### WHAT TO WORK ON
Using the entries below, write out the line with "Task: Click the document title heading text", the line with "841x465 pixels.", and every line in between, exactly as each is written.

### SOURCE INFORMATION

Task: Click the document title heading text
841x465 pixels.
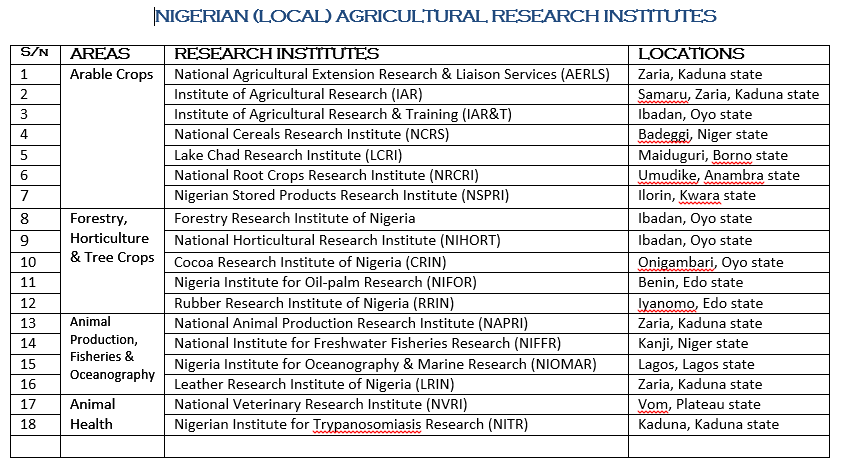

---

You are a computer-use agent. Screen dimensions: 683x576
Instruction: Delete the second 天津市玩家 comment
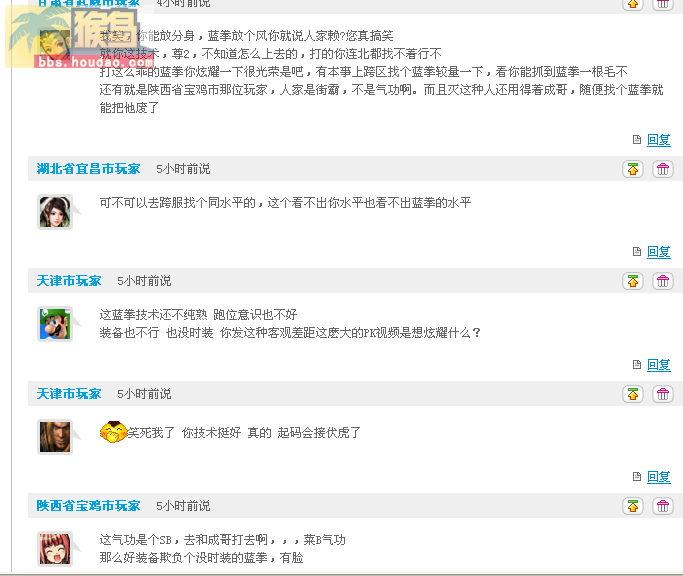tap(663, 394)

---

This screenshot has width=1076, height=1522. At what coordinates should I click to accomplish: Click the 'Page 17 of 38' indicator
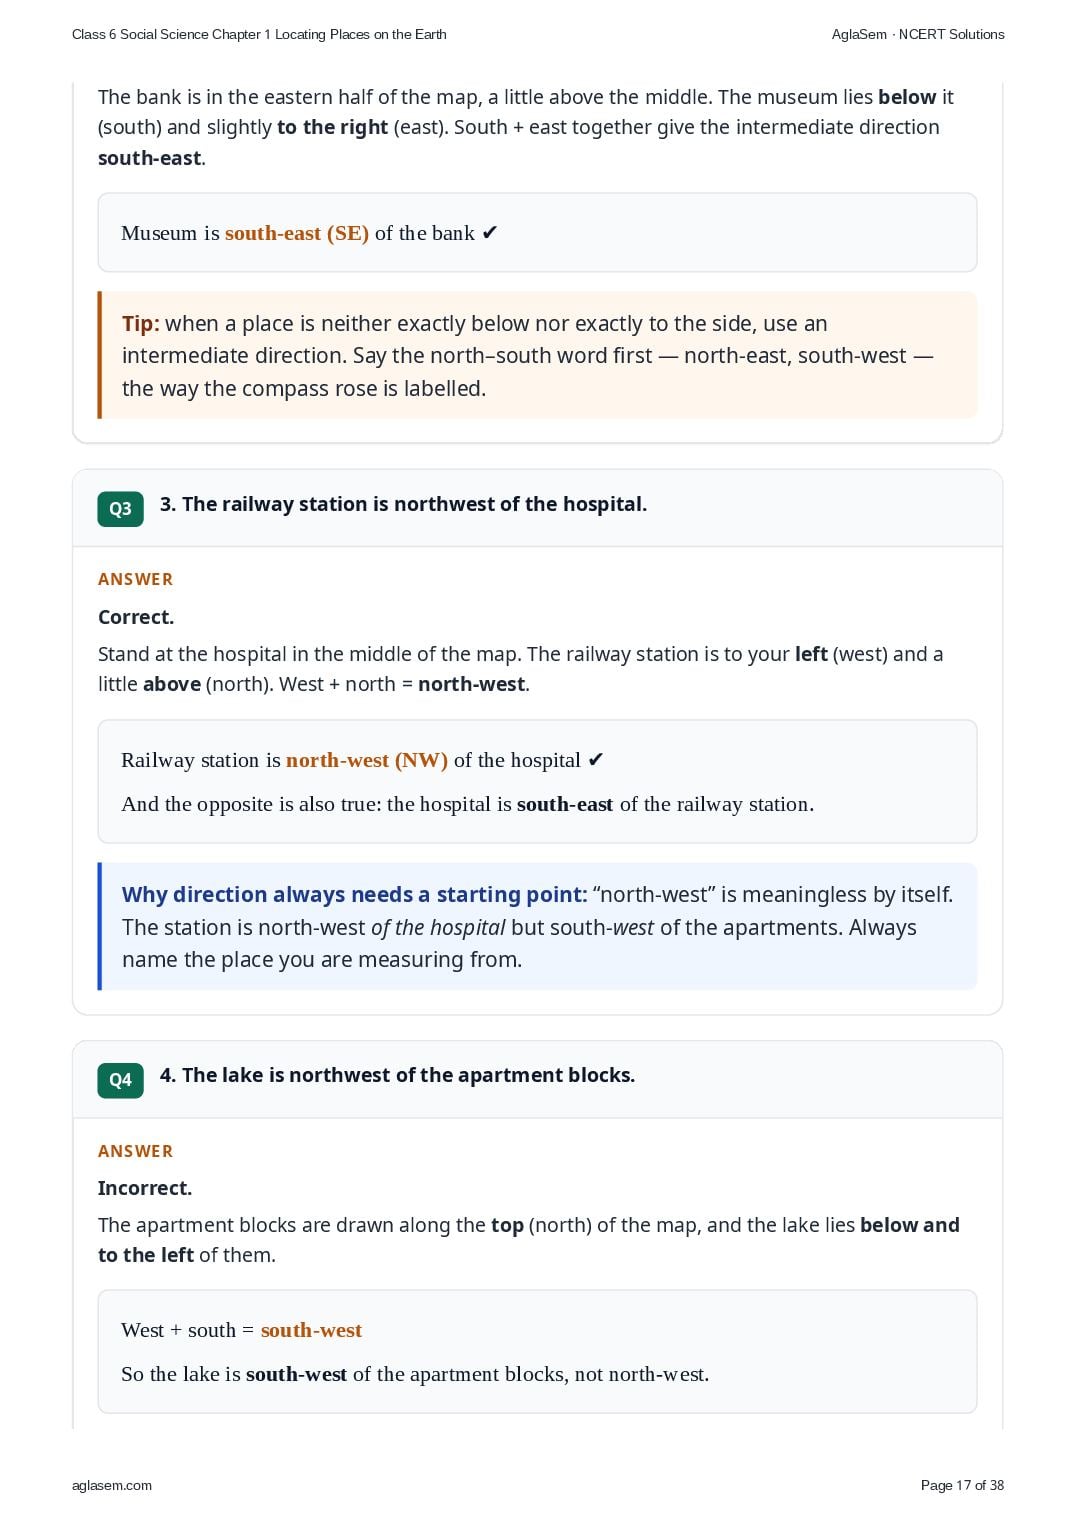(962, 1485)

### ANSWER TO THIS PROBLEM
Task: Click the document title heading text
841x465 pixels.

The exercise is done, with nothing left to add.